The sniffing pole Rino uses is the MACView Greenhouse Gas Analyzer. "It measures concentrations of NOx and ethylene on crop level, and the connection to my climate computer makes it possible to look back."
And that is quite useful. "Now I know, for example, that the start-up or less than optimal running of the engine of the co-generation plant can lead to an increase in concentrations."
Jan-Kees Boerman, Environmental Monitoring Systems (EMS), is the inventor of the sniffing pole, which can measure up to five different gasses at the moment, nitrogen dioxide (NO2), ethylene (C2H4), carbon monoxide (CO), carbon dioxide (CO2). "But at first we started with only measuring unwanted gasses. You're talking about ethylene, NO, NO2, and CO. CO2 has been added later on request of the growers, because it gave a good insight in the ratio between the wanted and unwanted part in smoke gasses."
Are all growers aware of the risks of the gasses in their greenhouse, particularly when the gasses come from unexpected external sources such as highways?
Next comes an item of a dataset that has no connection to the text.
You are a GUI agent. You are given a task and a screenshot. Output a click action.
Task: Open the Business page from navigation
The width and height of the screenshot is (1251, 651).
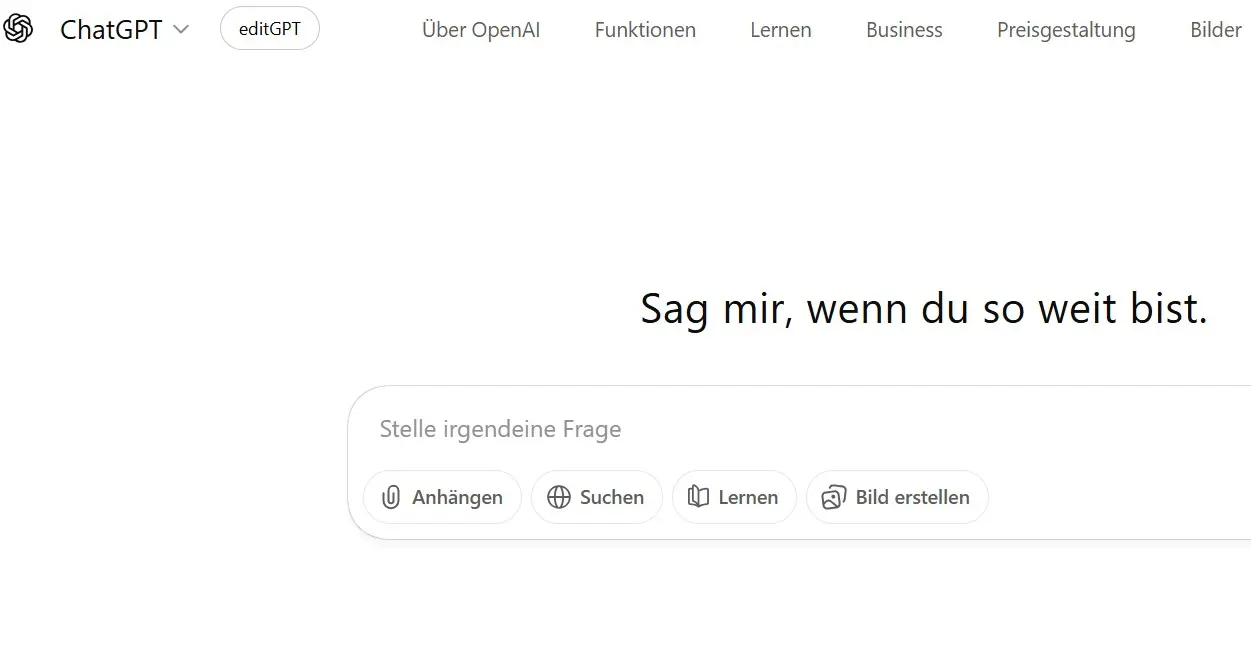pyautogui.click(x=904, y=30)
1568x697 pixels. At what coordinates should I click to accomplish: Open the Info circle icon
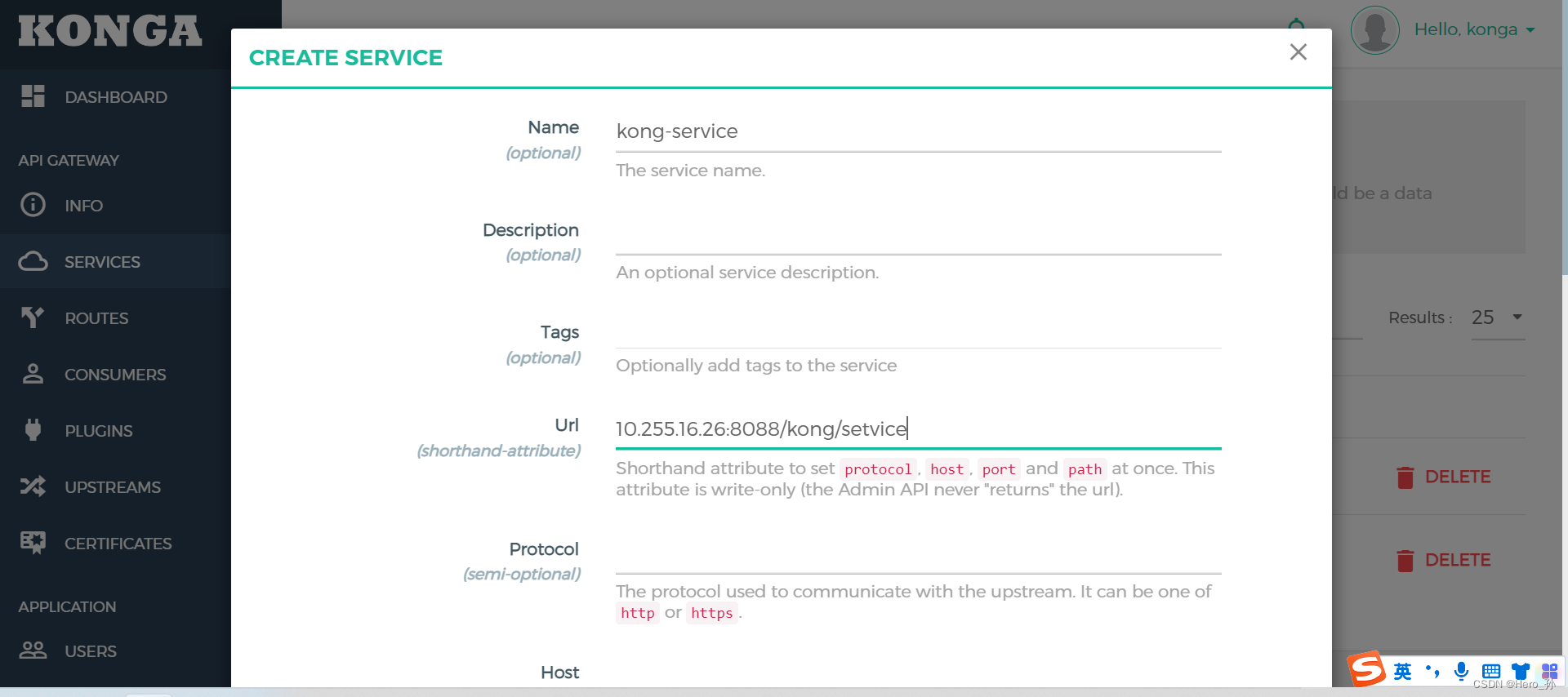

"No, certainly not, and that is certainly a point of attention. Growers are still not sufficiently aware of the risks and the impact on the cultivation. Particularly when it gets colder outside, and the windows close again, the growers are insufficiently aware of the increase in gas concentrations. Very simple: When ethylene concentration is too high, growers can expect effects or worse, damage to the crops. When NOx concentrations are too high, photosynthesis decreases and growers can expect reduces growth."
And do the urbanisation, concentrated horticulture areas and more, increase the dangers?
"Yes. If you had asked me a couple of years ago whether the outside air was an issue, I would have said no. Now I say wholeheartedly yes, with the fact that we see the effects on the crops on days with bad air quality."
When is the risk the highest? During winter, with extra heating, or during summer, when the roof windows are open again?
"Both have their risks: In the winter, you have accumulation. You can see the NOx concentrations increase at every CO2 dosing moment when the windows are closed. The concentrations then automatically reach a maximum value, or the effect limit value as we call it.
In the summer, you see that the set point of the CO2 dosing is never reached because the windows are always open. Risk is that then all CO2 is drawn along the plants. Between the CO2 outlet and the roof, there is a concentration gradient which makes sure that the bottom side of the plant is exposed to the highest concentrations, and when the high concentration fumes stream upwards along the plants, the concentration decreases. The fact is that the plant is continually taxed by these relative high concentrations."
Are there gasses in the greenhouse which cannot be measured right now, but which could offer opportunities in the future if growers were capable?
"Yes, with the changing composition of gas, a number of different components get our attention. I cannot tell anything about it. We first have to wait for the results of the ongoing research."